Both will be available to institutional and retail investors.
Equity fund
The Global Focused Equity fund is managed by Dale A. Winner, the leader of the EverKey global equity team.
The portfolio will hold 30 companies, selected using the group’s bottom-up, fundamentals-driven process. It will be benchmarked to the MSCI All Country World Index.
US small cap fund
The US Small Cap Value Fund is managed by the Stageline Value Equity team, led by Garth Nisbet, Craig Pieringer and Jeff Goverman. The fund invests in smaller US companies, with a market capitalisation of less than $2bn (£1.6bn, €1.88bn).
Companies are selected using the group’s value/contrarian investment philosophy, looking for inefficiently priced companies. The fund will be benchmarked to the Russell 2000 Value Index.
Availability
Both funds will be available in Luxembourg, Austria, Finland, France, Germany, Ireland, Italy, the Netherlands, Norway Singapore, Spain, Sweden, Switzerland and the United Kingdom.
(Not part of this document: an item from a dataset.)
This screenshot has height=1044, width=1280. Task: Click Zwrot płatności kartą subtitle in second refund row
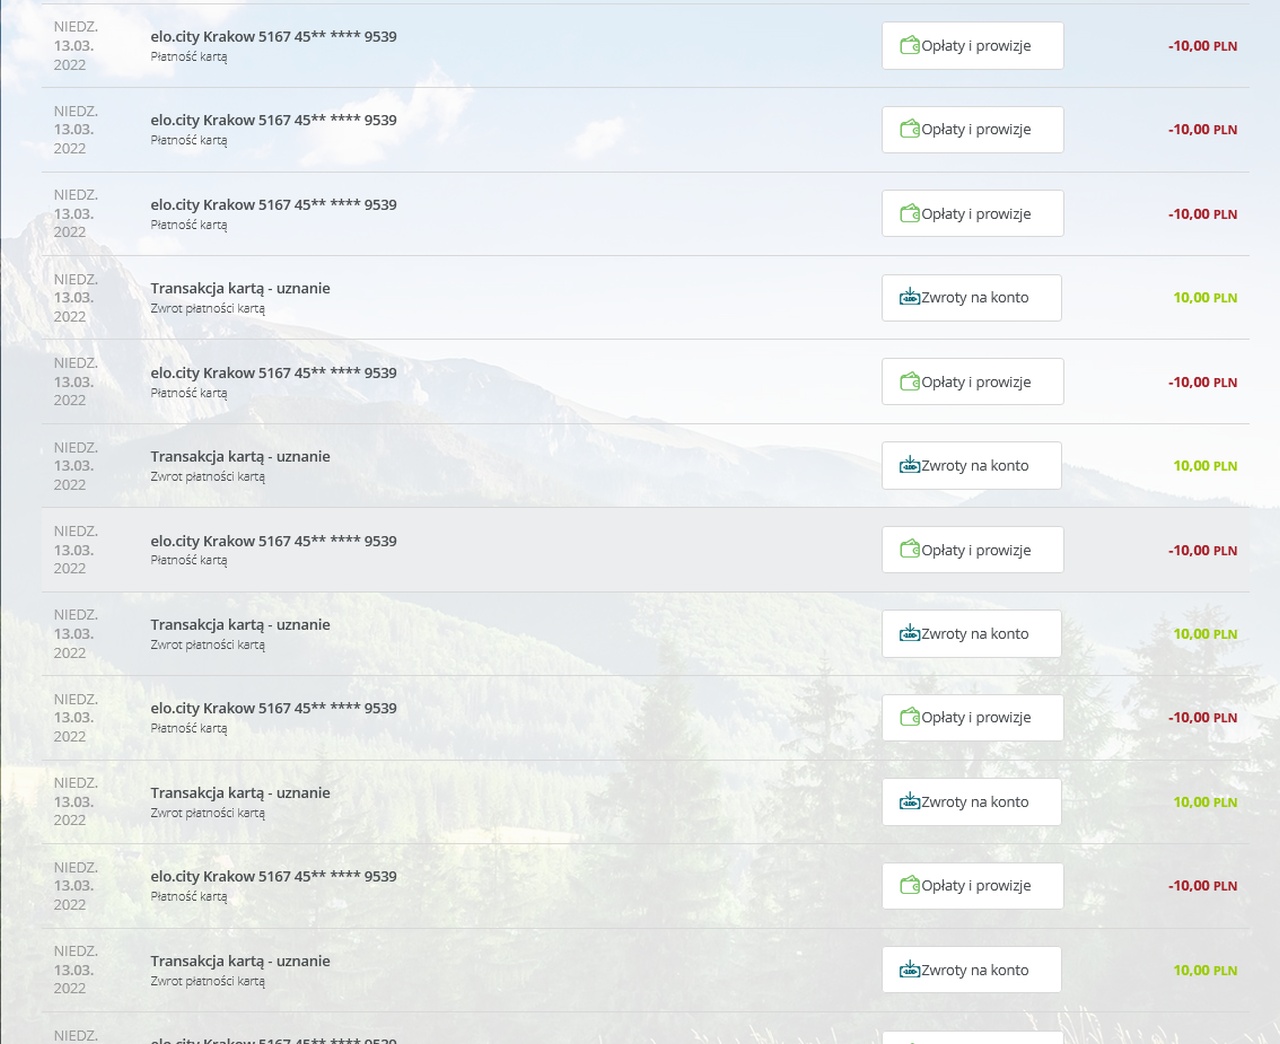click(x=208, y=477)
The group also has plans to register the funds for sale in Hong Kong and South Korea.
Both funds have a minimum investment level of $1,000 (USD) or equivalent value for the A Class, $1,000,000 (USD) or equivalent for the I class and $1,000 (GBP) or equivalent value for the Z Class, with total expense ratios of 1.95% (2% for the small cap fund), 1.2%, and 1.2% respectively.
Process
Winner and his team already run the Wells Capital Management Everkey International Equity fund. They have a four-point investment process aimed at identifying undervalued, non-consensus investment ideas using fundamental analysis.
There is an active portfolio and risk process on top to ensure prudent exposures and proper risk management.
The Stageline team will look for shares that fall into one of four categories:
- Neglected companies that are otherwise sound, but have been ignored by the mainstream investment community because they lack ‘sizzle’;
- Companies whose shares have become oversold due to short-term earnings difficulties;
- Small companies poised to benefit from certain macroeconomic or industry-wide trends; and
Companies experiencing a turnaround in earnings.